Yang membedakan antara motor kapasitor run dengan motor kapasitor start adalah rangkaian kapasitor yang dipasang didalamnya. Pada motor kapasitor run, dilakukan penambahan kapasitor yang dirangkai pararel dengan kapasitor start. Pada kapasitor run tidak perlu ditambah dengan switch. Sehingga motor akan langsung bekerja apabila dialiri sumber listrik 1 fasa. Kelebihan dari motor jenis ini adalah mempunyai torsi yang besar dan mengalirkan arus yang kecil.

  • Motor kutub bayangan (Shaded pole motor)

Motor kutub bayangan (shaded pole motor) adalah salah satu jenis dari motor induksi.
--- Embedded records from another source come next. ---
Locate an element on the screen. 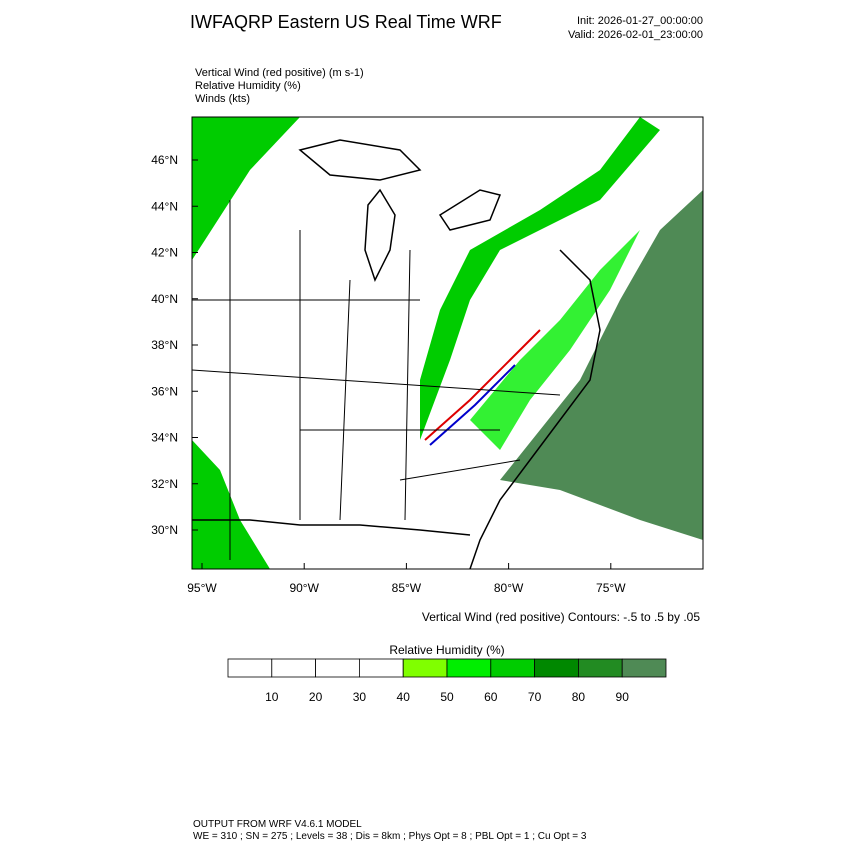 The height and width of the screenshot is (855, 850). lat-label: 40°N is located at coordinates (164, 299).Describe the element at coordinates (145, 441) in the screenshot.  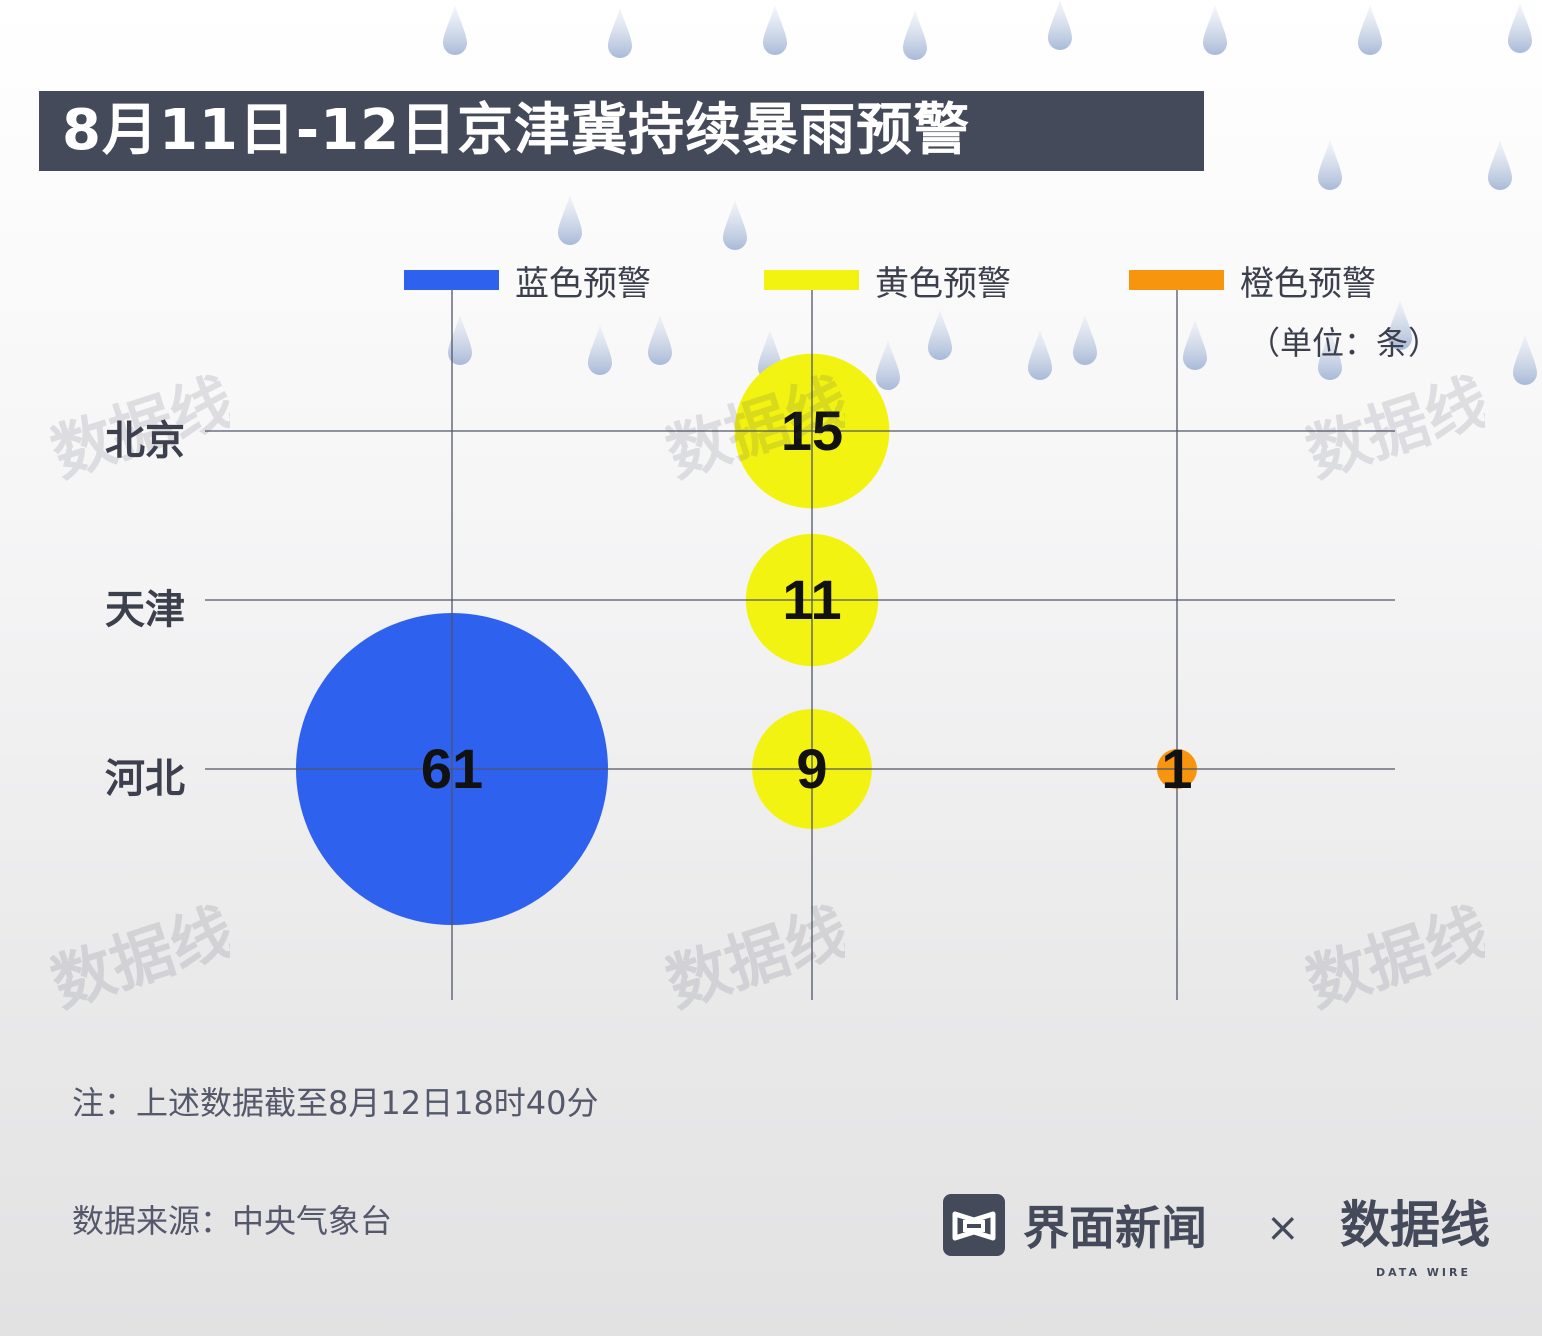
I see `row-label-beijing: 北京` at that location.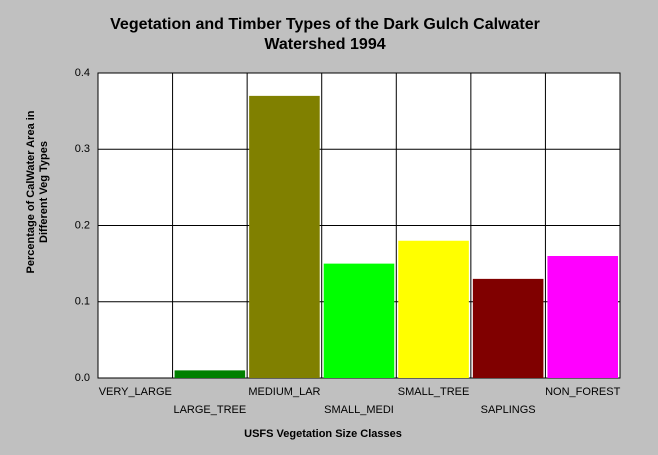  Describe the element at coordinates (82, 225) in the screenshot. I see `y-tick-label: 0.2` at that location. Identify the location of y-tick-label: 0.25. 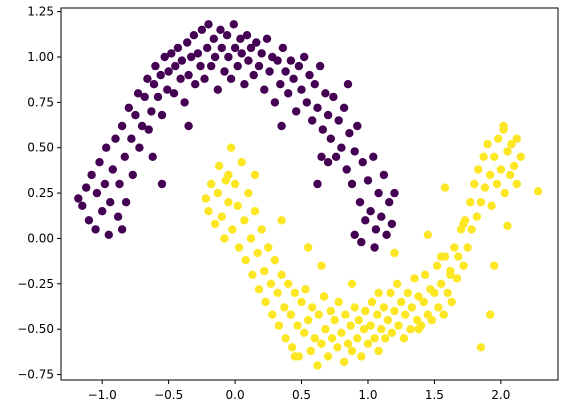
(40, 193).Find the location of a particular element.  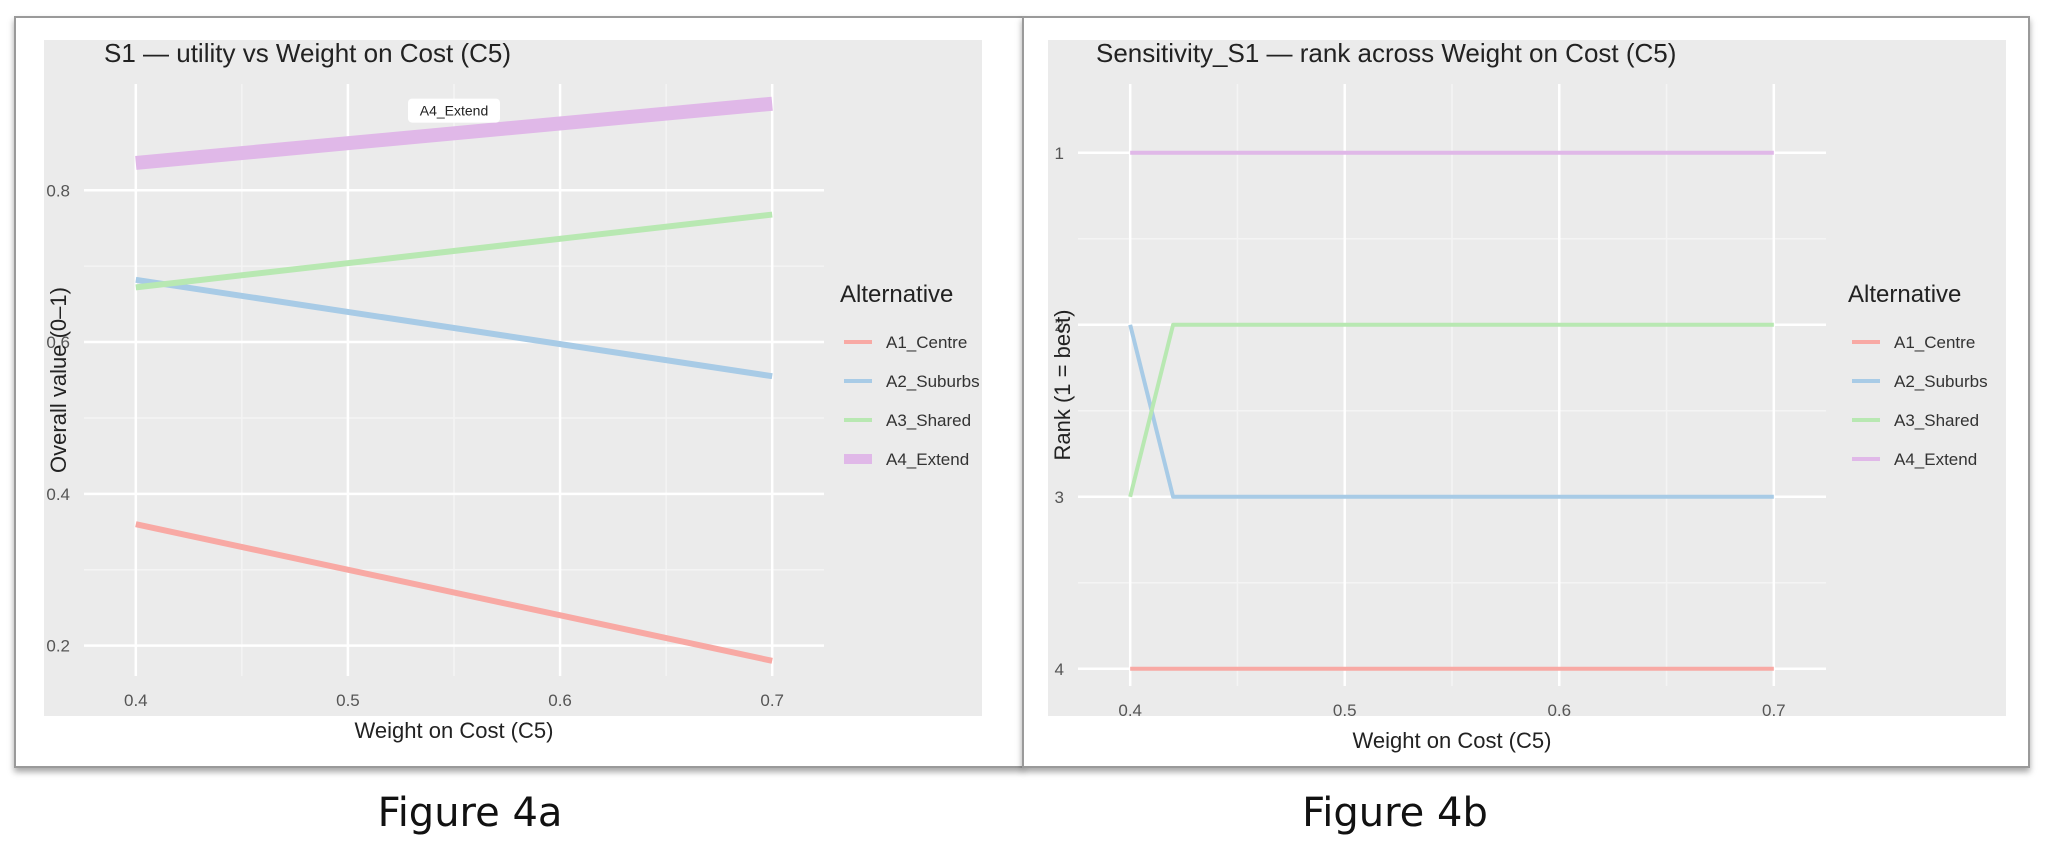

y-axis-label: Rank (1 = best) is located at coordinates (1062, 384).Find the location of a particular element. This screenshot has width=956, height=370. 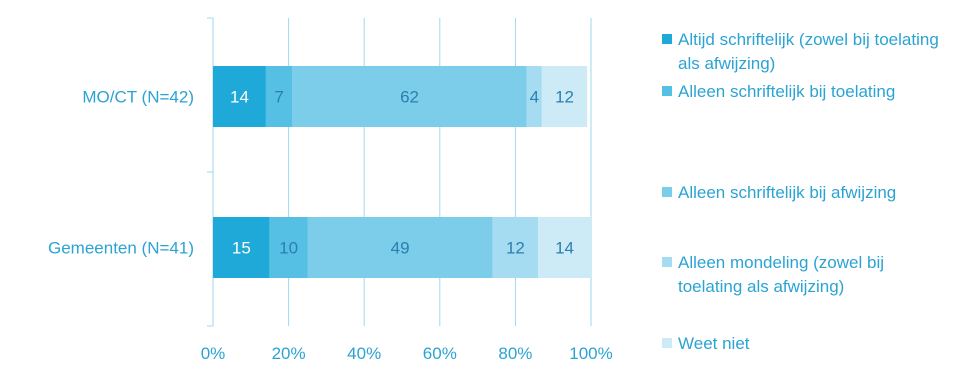

data-label: 49 is located at coordinates (400, 248). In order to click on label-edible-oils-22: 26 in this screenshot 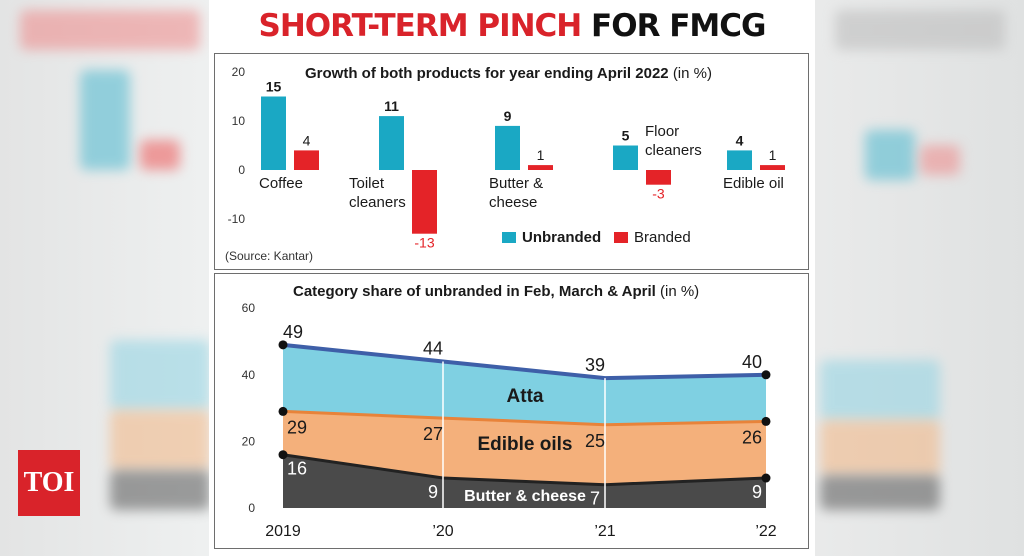, I will do `click(752, 437)`. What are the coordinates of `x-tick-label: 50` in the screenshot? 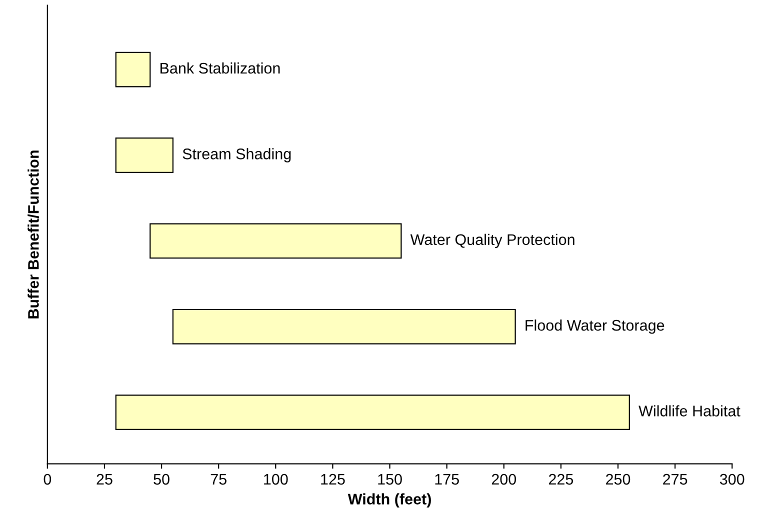 It's located at (162, 480).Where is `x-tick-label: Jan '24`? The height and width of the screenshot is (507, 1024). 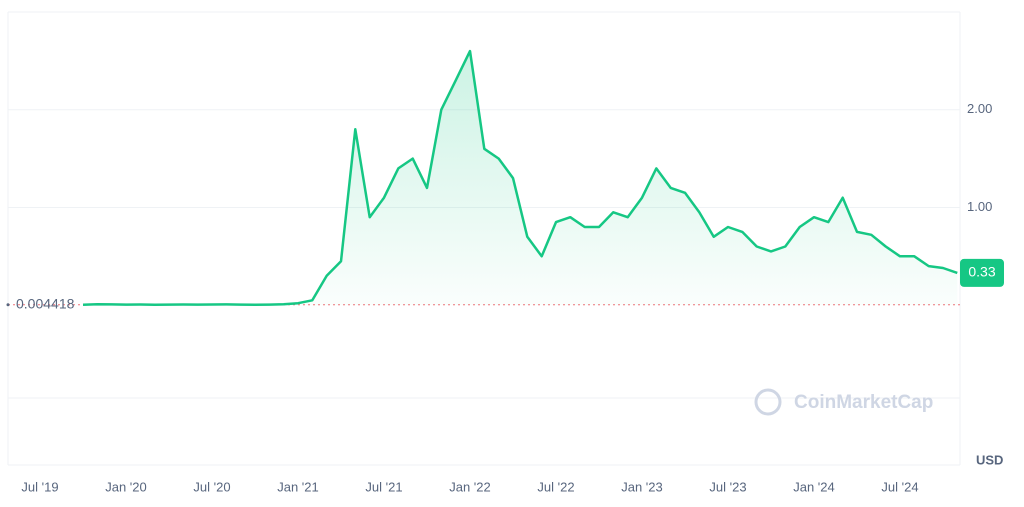 x-tick-label: Jan '24 is located at coordinates (814, 486).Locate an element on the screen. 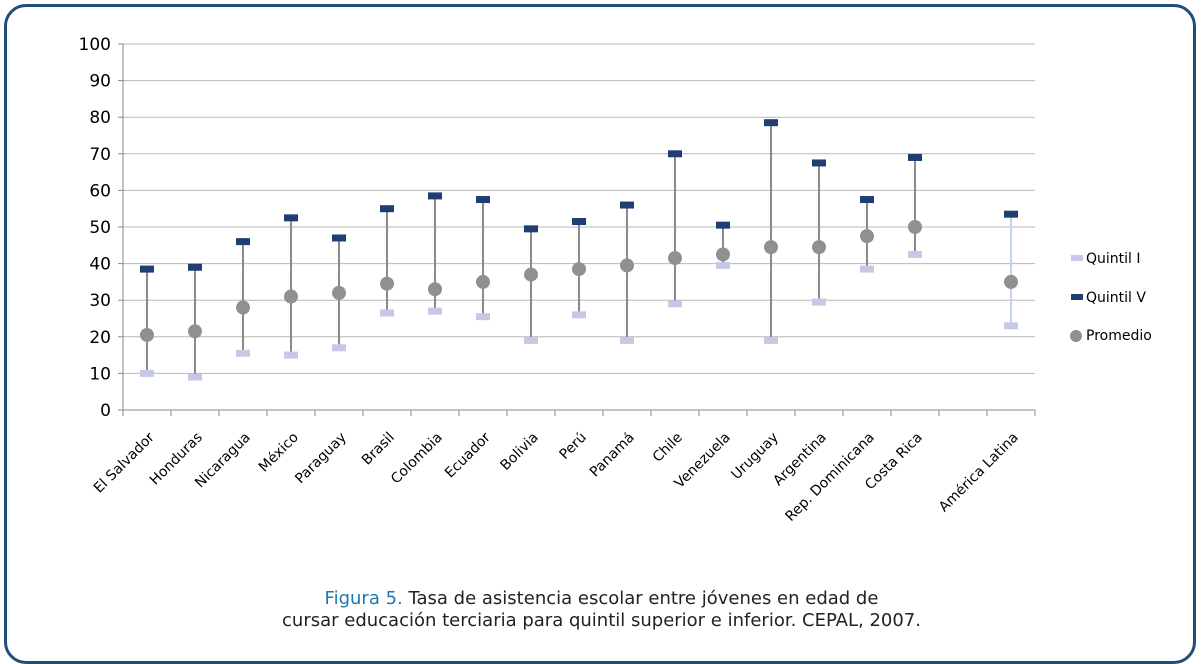 Image resolution: width=1203 pixels, height=664 pixels. x-category-label: México is located at coordinates (279, 453).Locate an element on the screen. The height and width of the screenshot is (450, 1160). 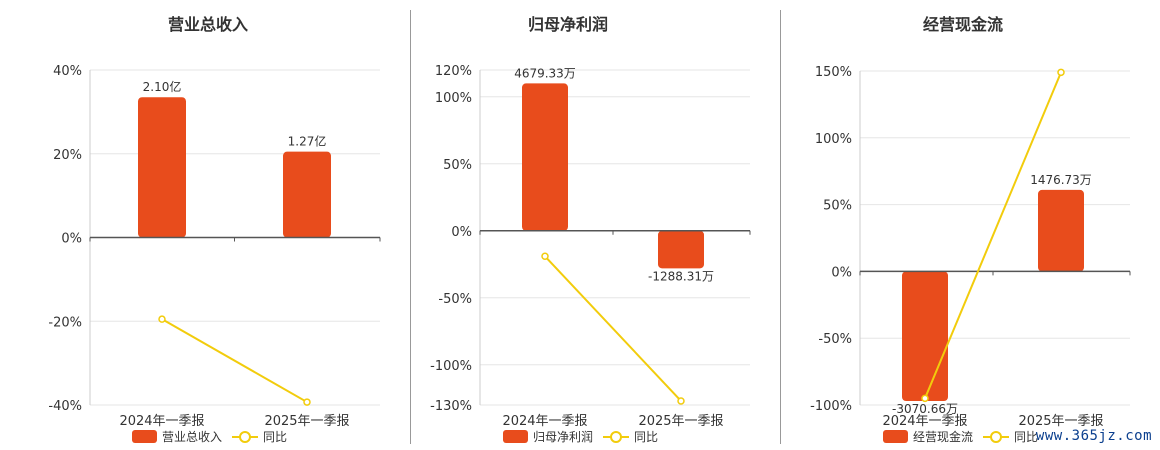
y-tick-label: 40% is located at coordinates (68, 72).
Pada dasarnya motor ini adalah motor jenis sangkar-tupai (Squirrel-cage motor) yang diberi kumparan bantu berupa cincin tembaga yang melingkar pada masing-masing kutubnya. Kumparan bantu ini juga disebut sebagai kumparan bayangan. Arus yang dialirkan akan terinduksi ke dalam kumparan dengan menunda fase medan magnet dari fluks magnetik pada kutub bayangan (shaded pole). Peristiwaa ini akan menghasilkan medan yang cukup untuk memutar motor pada saat start. Arah dari medan putar pada motor shaded pole ditentukan dari  arah kutub utama ke kutub bayangannya. Torsi yang dihasilkan oleh shaded pole-motor juga relative lebih kecil karena perbedaan sudut fasa yang kecil antara kutub medan dengan kutub bayangan.